Gigi felt Slate switch to high alert. “Who’s asking?”

“The attorney responsible for executing the will of Evelyn Blake.”

Suddenly, Gigi thought about Eve’s parting gift to Slate. All five seals.

“She didn’t,” Slate said flatly.

“You, Mr. Slater, are her sole heir and have been for some time.” The woman handed him her card. “Call my office when you’re ready. We’ll deal with the family in the meantime, though I assure you it’s all airtight. My condolences for your loss.”

Slate sat heavily back down in the pew. Gigi took up position beside him again. Neither of them said a word until they were alone in the church. For almost an hour, they just sat there.

“Even if we’re right,” Slate said finally, once it was just the two of them, “even if she survived—she’s never coming back.”

That just now seemed to be sinking in for him.

Gigi laid her head on his shoulder. “You taught her to shoot,” she said simply. “And she taught you how to braid.”

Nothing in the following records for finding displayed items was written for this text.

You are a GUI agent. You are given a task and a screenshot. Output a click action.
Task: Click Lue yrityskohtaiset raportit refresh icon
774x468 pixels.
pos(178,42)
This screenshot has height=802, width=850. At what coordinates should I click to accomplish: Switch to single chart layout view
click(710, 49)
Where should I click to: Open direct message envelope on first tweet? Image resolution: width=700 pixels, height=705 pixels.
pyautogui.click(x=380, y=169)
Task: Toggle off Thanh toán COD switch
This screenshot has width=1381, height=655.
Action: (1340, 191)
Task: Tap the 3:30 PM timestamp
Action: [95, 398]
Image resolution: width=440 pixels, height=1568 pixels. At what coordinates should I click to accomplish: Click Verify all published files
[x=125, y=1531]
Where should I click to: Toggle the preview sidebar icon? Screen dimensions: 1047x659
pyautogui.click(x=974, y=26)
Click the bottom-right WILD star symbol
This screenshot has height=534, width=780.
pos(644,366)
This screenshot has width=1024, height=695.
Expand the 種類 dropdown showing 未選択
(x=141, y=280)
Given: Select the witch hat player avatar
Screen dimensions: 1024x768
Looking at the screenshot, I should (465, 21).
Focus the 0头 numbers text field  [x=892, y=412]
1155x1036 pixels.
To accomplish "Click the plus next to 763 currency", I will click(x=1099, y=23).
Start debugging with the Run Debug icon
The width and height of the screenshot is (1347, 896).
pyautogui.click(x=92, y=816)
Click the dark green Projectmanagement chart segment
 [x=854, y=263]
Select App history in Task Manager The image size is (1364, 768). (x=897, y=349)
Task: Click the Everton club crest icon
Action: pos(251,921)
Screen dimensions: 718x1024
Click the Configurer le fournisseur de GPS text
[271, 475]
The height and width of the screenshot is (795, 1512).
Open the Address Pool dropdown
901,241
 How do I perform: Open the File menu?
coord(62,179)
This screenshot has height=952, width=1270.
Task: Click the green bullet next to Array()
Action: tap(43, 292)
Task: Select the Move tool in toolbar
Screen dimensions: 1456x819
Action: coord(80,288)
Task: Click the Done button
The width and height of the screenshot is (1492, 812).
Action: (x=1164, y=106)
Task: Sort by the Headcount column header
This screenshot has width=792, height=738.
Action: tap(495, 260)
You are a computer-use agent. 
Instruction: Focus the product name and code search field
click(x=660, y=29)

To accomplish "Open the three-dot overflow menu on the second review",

Slate closed his eyes and shook his head. “When my mother was dying, Eve visited her sometimes, in the hospital. She barely knew me, but she braided my mom’s hair for her and taught me how to do the same.”

The idea of Mattias Slater braiding his dying mother’s hair almost undid Gigi.

“If I ever see Eve again,” Slate said calmly, “I’m going to kill her.”

“For faking her death or leaving you all that money?” Gigi asked.

“Both,” Slate replied. He looked down at his hands, and Gigi realized: He was holding one of the seals that Eve had given him. Without a word, he laid it in Gigi’s palm. “I don’t know how to do this,” he told her.

Gigi stared at the seal in her hand. “Take control of a massive fortune or develop functional interpersonal relationships, including one with me?”

“Both.”

Gigi smiled, and the next thing she knew, Mattias Slater was touching her face, so Gigi tentatively touched his.

“Would you listen,” Slate said, “if I told you that this is a very bad idea? That I am?”

“I’d listen,” Gigi assured him, “and then I’d bring my lips very close to yours…” She did exactly that. “And I’d say, All right, Mimosas. Let’s play a game.”